Van Gogh Museum collaboration

The researchers wanted to see whether analytics could provide insights into decisions such as layout and help create tools to personalise the digital experience provided by multimedia applications such that individual users would remain engaged over time, relating more deeply to the content and to what Dr Aouad calls “the narrative of the experience”.

Museums now have access to large-scale, granular data on visitor experience, providing insights on how people interact with pieces and how they use multimedia, for instance.

Using similar types of data, Dr Aouad and his colleagues built an algorithm to predict visitor journeys at Amsterdam’s Van Gogh Museum – and made some interesting discoveries along the way. “The data shows that the distribution of artworks in space has a significant impact and users are very much guided by proximity – they will move from one piece to something nearby,” Dr Aouad explains. “When you dig a little deeper, you find other interesting patterns. Visually, we seem to like diversity. People are more likely to move from a large canvas to something smaller and vice versa. One plausible explanation is that individuals could be variety-seeking.”

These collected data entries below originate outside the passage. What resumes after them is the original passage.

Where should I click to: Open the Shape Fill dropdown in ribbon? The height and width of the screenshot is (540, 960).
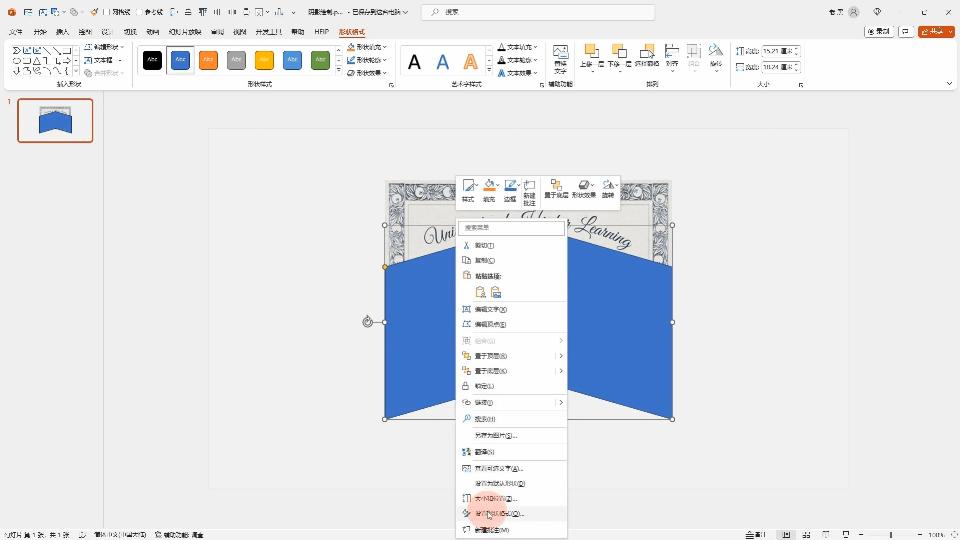pyautogui.click(x=368, y=47)
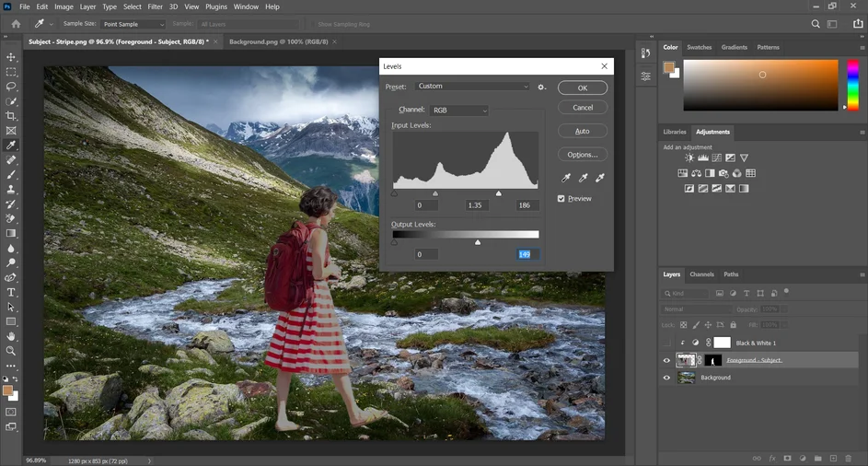This screenshot has width=868, height=466.
Task: Click the white point eyedropper in Levels
Action: (x=600, y=178)
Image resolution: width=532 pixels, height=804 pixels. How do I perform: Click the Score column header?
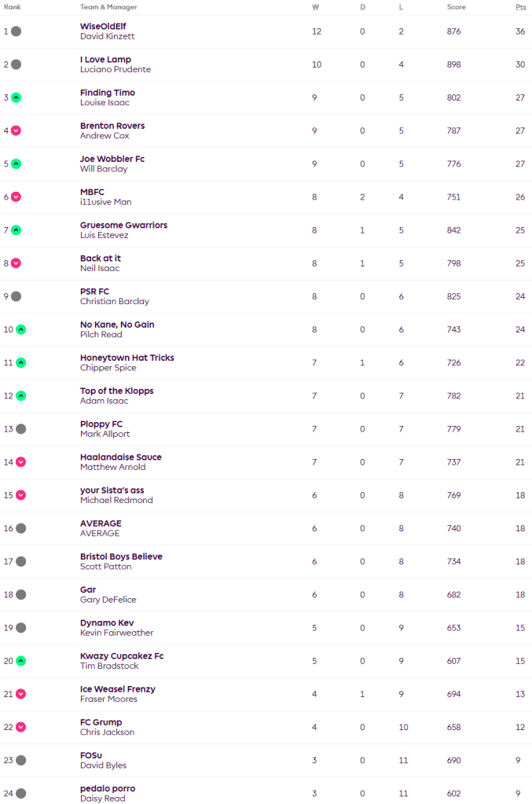pos(456,7)
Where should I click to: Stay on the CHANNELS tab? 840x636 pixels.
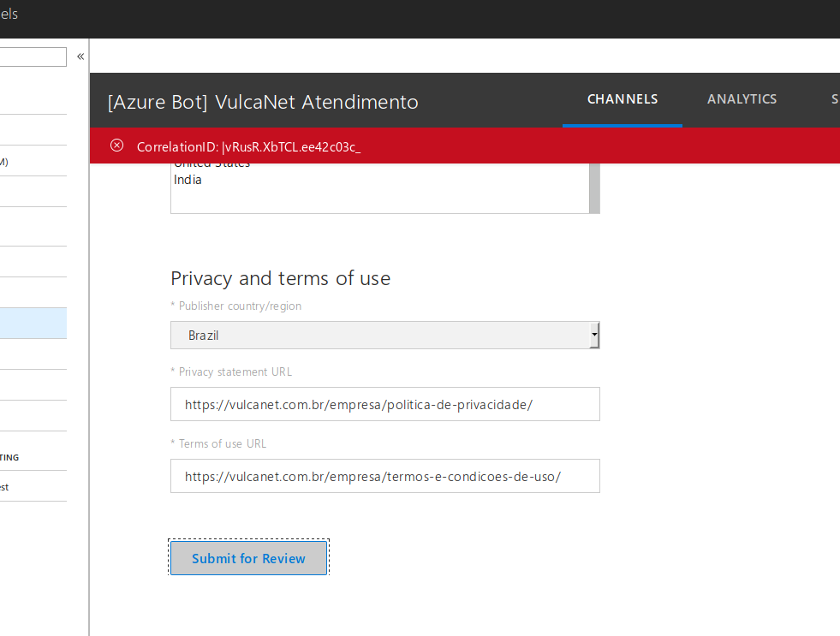(623, 98)
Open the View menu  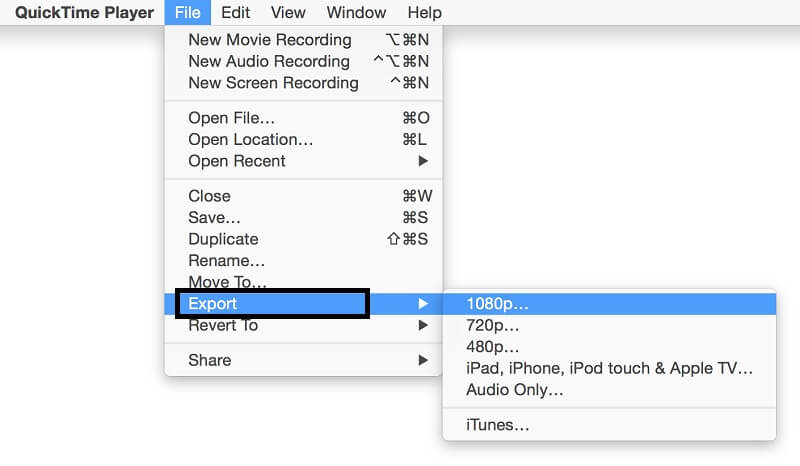pyautogui.click(x=288, y=13)
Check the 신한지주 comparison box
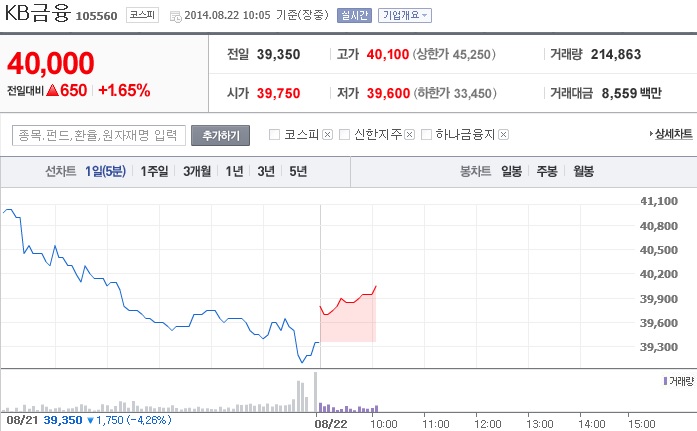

Building the algorithm is also yielding prescriptive findings. The researchers are now using algorithms to optimise the physical layout of the museum. They have simulated hundreds of millions of trajectories through the space and assess which types of layout are most likely to maximise engagement with different types of visitor profiles.

“Typically, museums will cluster their most notorious pieces on one floor or room, so we will be monitoring the data to see how different permutations will encourage users to explore different spaces and whether this will impact engagement as we predict,” Dr Aouad says.

When visitors face an optimised layout, the simulations suggest that individuals would be 5% more engaged and the crowds less concentrated. Following these findings, the Van Gogh Museum has experimented with new designs for the multimedia guide. Like A/B testing in online retail, experimentation is a powerful mechanism for museums to test and validate new ideas.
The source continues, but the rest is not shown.